La Chine deviendrait la quatrième puissance économique mondiale
ASIE>Selon ses propres statistiques, la Chine a enregistré une croissance de près de 10 % en 2005. Un chiffre qui, s'il se révèle juste, devrait hisser le pays à la quatrième place des économies mondiales, devant la Grande-Bretagne et la France.
Le PIB chinois a augmenté de 9,9 %, à 18 232,1 milliards de yuans (2 225 milliards de dollars à taux de change moyen sur l'année), a annoncé mercredi le Bureau national des statistiques (BNS) dans sa première estimation officielle des indicateurs 2005.

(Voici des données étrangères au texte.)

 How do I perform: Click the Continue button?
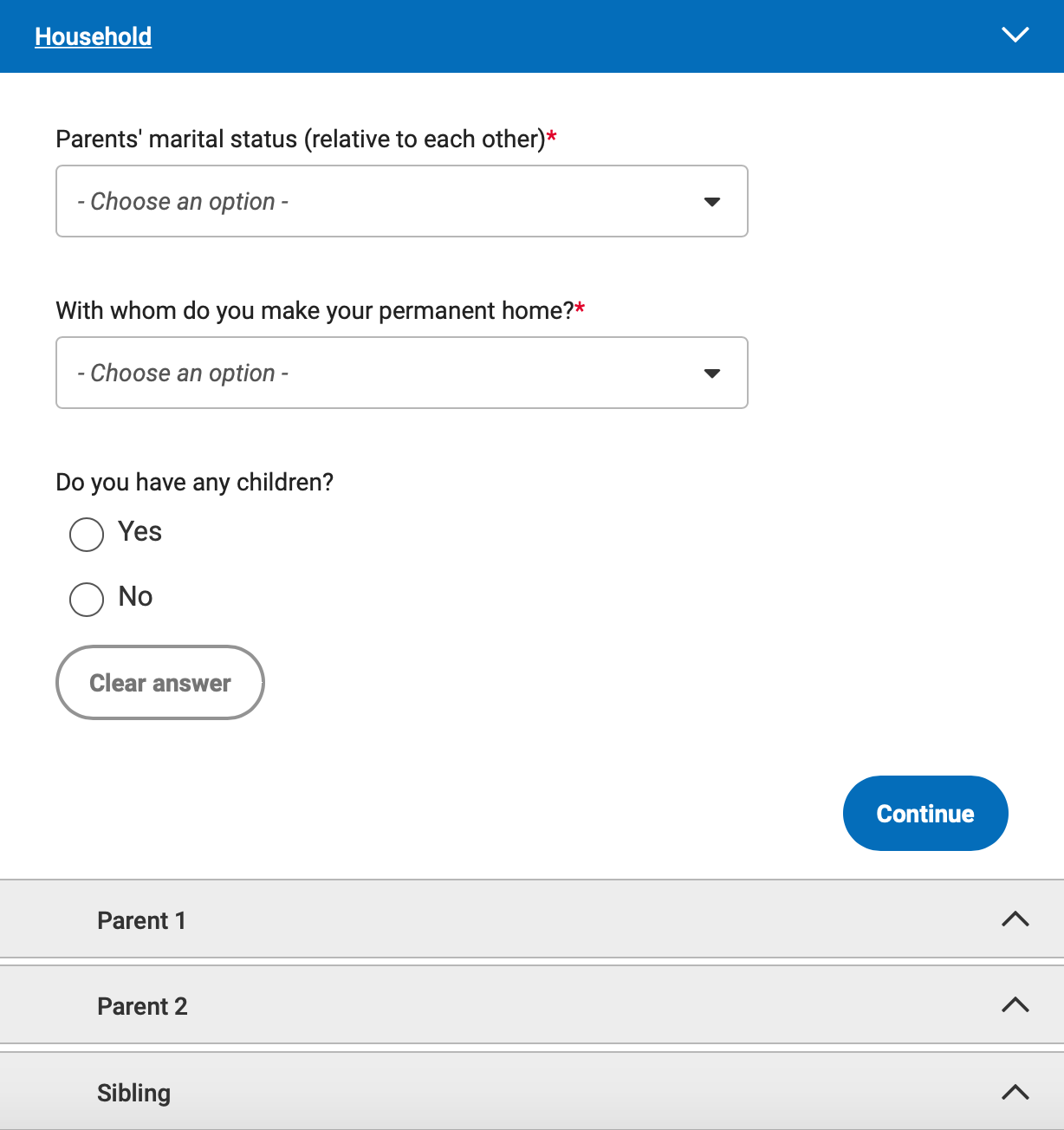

En 2004, la croissance de l'économie chinoise s'était établie à 10,1 %, après révision du mode de calcul du PIB corrigé le mois dernier. "Les chiffres pour 2005 montrent que la situation économique a été globalement bonne", s'est félicité le directeur du BNS, Li Deshui. "La stabilité du résultat a été renforcée et le développement a été plus équilibré, ce qui constitue un progrès", a ajouté M. Li.
Toujours prudent, le gouvernement chinois avait prévu une croissance d'environ 8 % pour 2005, tandis que les analystes tablaient plutèt sur 9,5 %. "Cela va plus vite que ce que le marché pensait", a commenté Dong Tao, économiste au Credit Suisse First Boston à Hongkong.
La France et la Grande-Bretagne, cinquième et quatrième jusqu'à présent, avaient respectivement affiché un PIB de 2 000 milliards et 2 140 milliards de dollars en 2004, selon la Banque mondiale. Les dernières prévisions officielles de croissance pour ces pays sont de 1,6 % et 1,7 %. Le trio de tête des économies mondiales est composé des Etats-Unis, du Japon et de l'Allemagne.
Autre illustration du rythme rapide poursuivi par la Chine malgré les appels officiels à un ralentissement, la production industrielle a fait un bond de 11,4 % en 2005.
"FAIBLESSE DE L'AGRICULTURE"
Les autorités reconnaissent d'ailleurs que les mesures de macro-contrèle prises depuis bientèt deux ans n'apportent pas les résultats escomptés et que des problèmes inquiétants subsistent, comme "la structure irrationnelle des investissements", a souligné le patron du BNS.
"La faiblesse de l'agriculture et la croissance insuffisante des revenus de la population rurale sont des problèmes-clés", a aussi estimé Li Deshui.
La production de céréales a progressé de 3,1 % seulement l'an passé, à 484 millions de tonnes, et si le revenu moyen des paysans a augmenté de 3,1 %, celui des citadins a grimpé de 9,6 %. L'écart s'est donc encore creusé, avec des revenus en ville plus de trois fois supérieurs à ceux dans les campagnes.
Le gouvernement chinois peut se targuer, en revanche, d'avoir maîtrisé l'inflation. Les prix à la consommation ont augmenté de 1,8 %, contre 3,9 % en 2004.
L'autre bonne nouvelle, qui était attendue, est le montant des réserves de change, qui a atteint 818,9 milliards de dollars en 2005, en hausse de 208,9 milliards sur un an. La Chine possède les deuxièmes réserves de change au monde, derrière le Japon.
Le gouvernement chinois a également confirmé un excédent commercial record pour 2005, à 101,9 milliards de dollars, soit une hausse de 69,9 milliards par rapport à 2004. Les exportations se sont élevées à 762 milliards de dollars (+ 28,4 %) et les importations à 660,1 milliards de dollars (+ 17,6 %).
Cet excédent record ne peut qu'exacerber les frictions entre la Chine et ses partenaires commerciaux, et relancer les appels pressants des Etats-Unis et de l'Union européenne à réévaluer sa monnaie, le yuan.